D: The description of Sila, who's having reconstruction, amuses me: "attractive, fun-loving, and talkative." That's so clit of her, so naturally female pleasurey and stuff. I'm not being snarky, I just think the sort of constellation of attributes we build around female sexual pleasure is adorable, and it reminds me of the vagina monologue:

My vagina was green, water soft pink fields, cow mooing, sun resting, sweet boyfriend touching lightly with soft piece of blonde straw.

There is something between my legs. I do not know what it is. I do not know where it is. I do not touch. Not now. Not anymore. Not since.

My vagina was chatty, can’t wait, so much, so much saying words talking, can’t quit trying, can’t quit saying, oh yes, oh yes.
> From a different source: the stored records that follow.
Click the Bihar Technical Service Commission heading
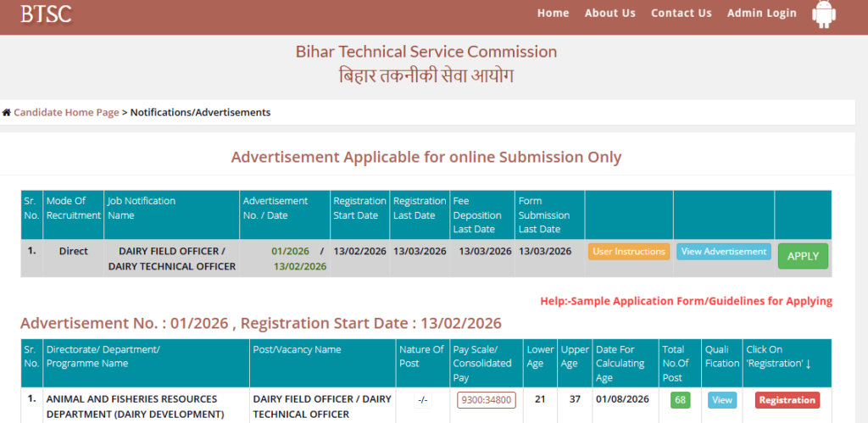The width and height of the screenshot is (868, 423). tap(426, 52)
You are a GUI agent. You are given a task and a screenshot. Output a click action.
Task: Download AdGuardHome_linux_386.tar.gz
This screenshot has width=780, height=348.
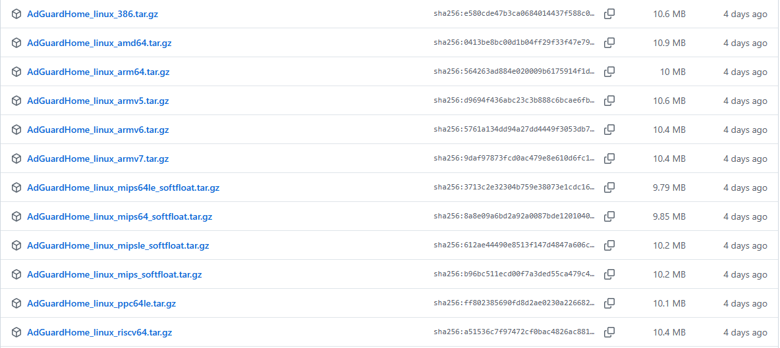click(92, 14)
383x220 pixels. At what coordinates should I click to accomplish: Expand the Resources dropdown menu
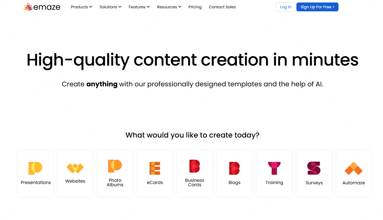point(169,7)
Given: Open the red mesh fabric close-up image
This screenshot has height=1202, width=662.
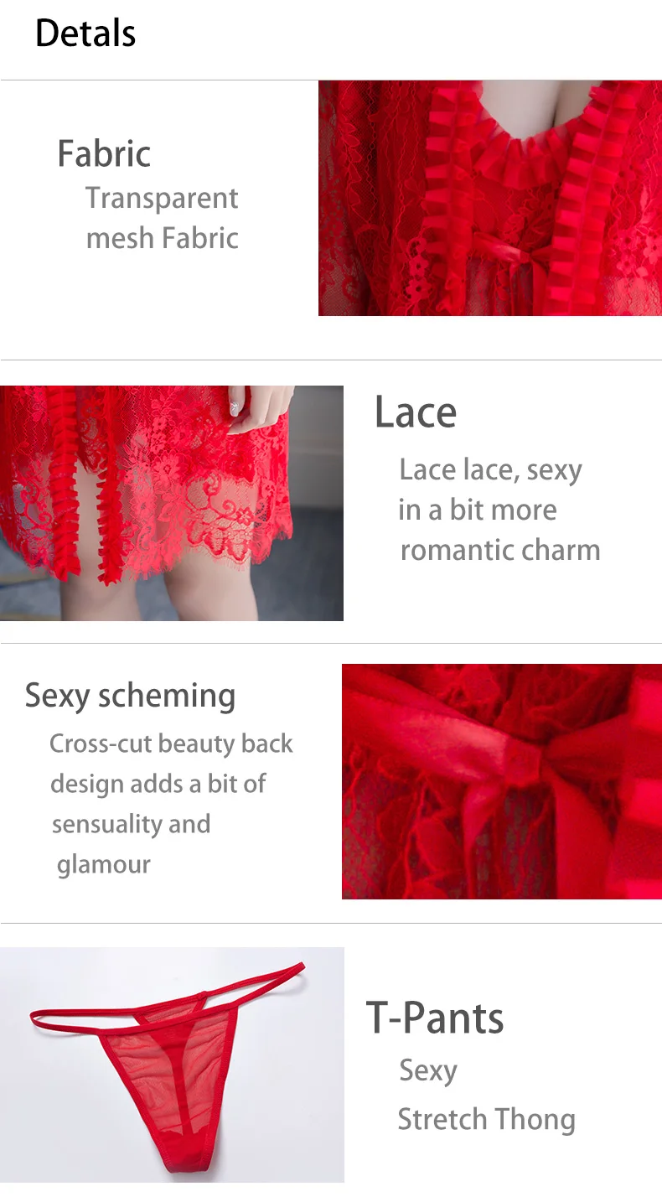Looking at the screenshot, I should [x=490, y=198].
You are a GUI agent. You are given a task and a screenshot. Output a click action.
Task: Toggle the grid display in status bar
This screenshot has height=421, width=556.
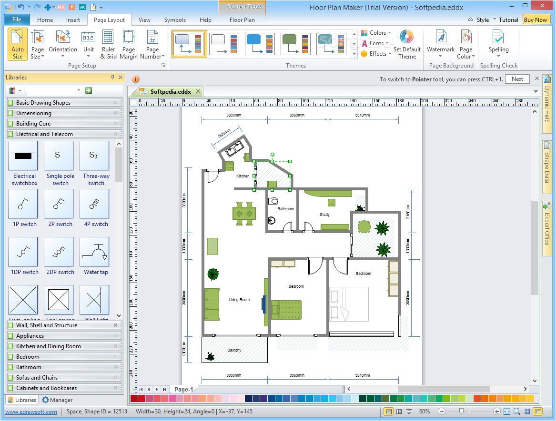(527, 411)
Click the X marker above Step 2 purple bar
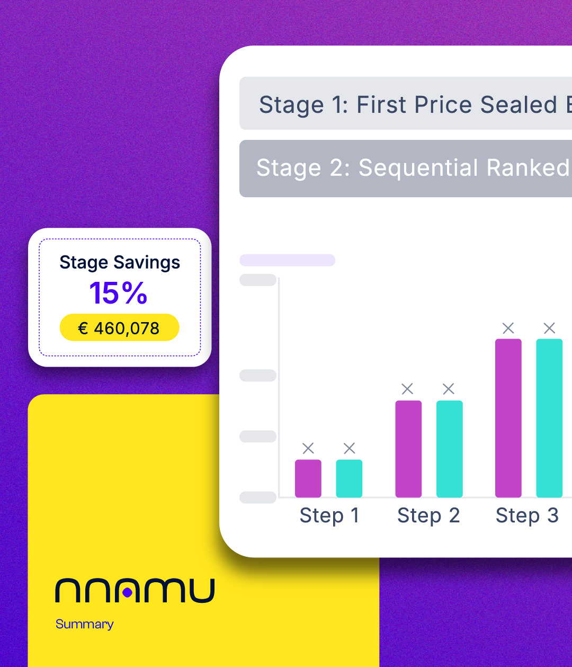 click(407, 389)
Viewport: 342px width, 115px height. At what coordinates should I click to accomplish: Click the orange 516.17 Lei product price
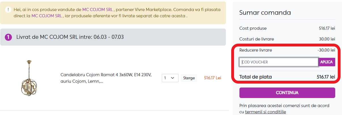pos(213,78)
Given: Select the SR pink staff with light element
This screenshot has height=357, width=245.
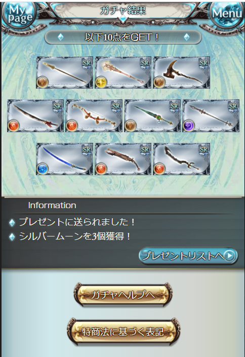Looking at the screenshot, I should (x=123, y=72).
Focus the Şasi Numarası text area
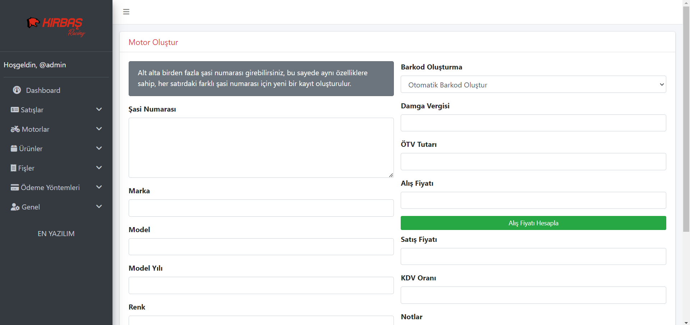 (261, 148)
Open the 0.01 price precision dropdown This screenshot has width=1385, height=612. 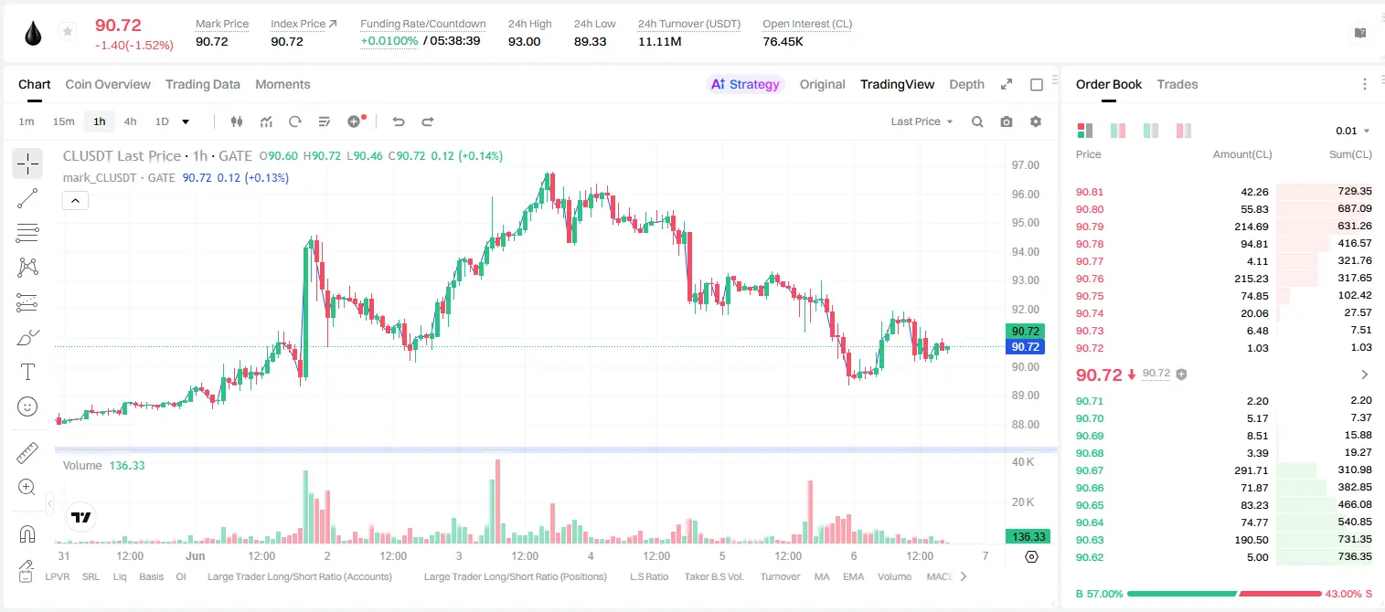coord(1353,131)
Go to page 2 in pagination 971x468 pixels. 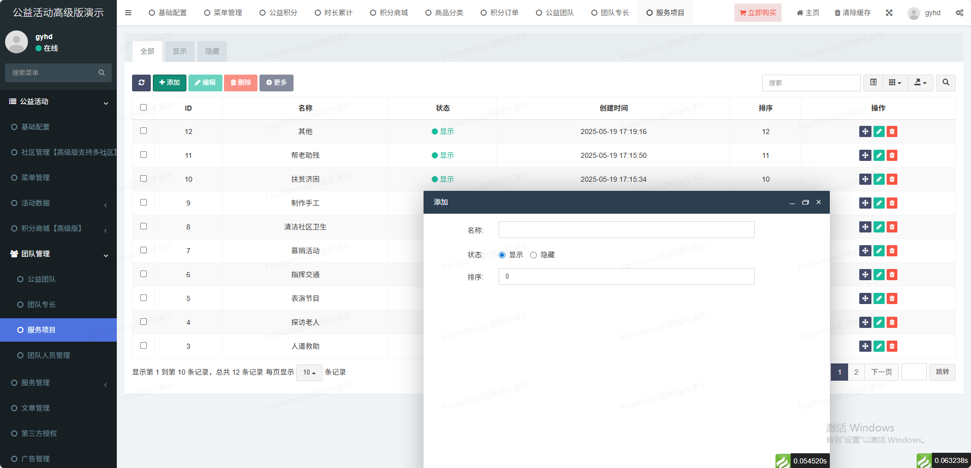pyautogui.click(x=856, y=372)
Not since I dream there’s a dead animal sewn in down there with thick black fishing line. And the bad dead animal smell cannot be removed. And its throat is slit and it bleeds through all my summer dresses.

My vagina singing all girl songs, all goat bell ringing songs, all wild autumn field songs, vagina songs, vagina home songs.

Not since the soldiers put a long thick rifle inside me. So cold, the steel rod cancelling my heart. Don’t know whether they’re going to fire it or shove it through my spinning brain. Six of them, monstrous doctors with black masks shoving bottles up me too. There were sticks and the end of a broom.

My vagina swimming river water, clean spilling water over sun-baked stones, over stone clit, clit stones over and over.

Not since I heard the skin tear and made lemon screeching sounds, not since a piece of my vagina came off in my hand, a part of the lip, now one side of the lip is completely gone.

My vagina. A live wet water village. My vagina my hometown.

Not since they took turns for seven days smelling like faeces and smoked meat, they left their dirty sperm inside me. I became a river of poison and puss and all the crops died, and the fish.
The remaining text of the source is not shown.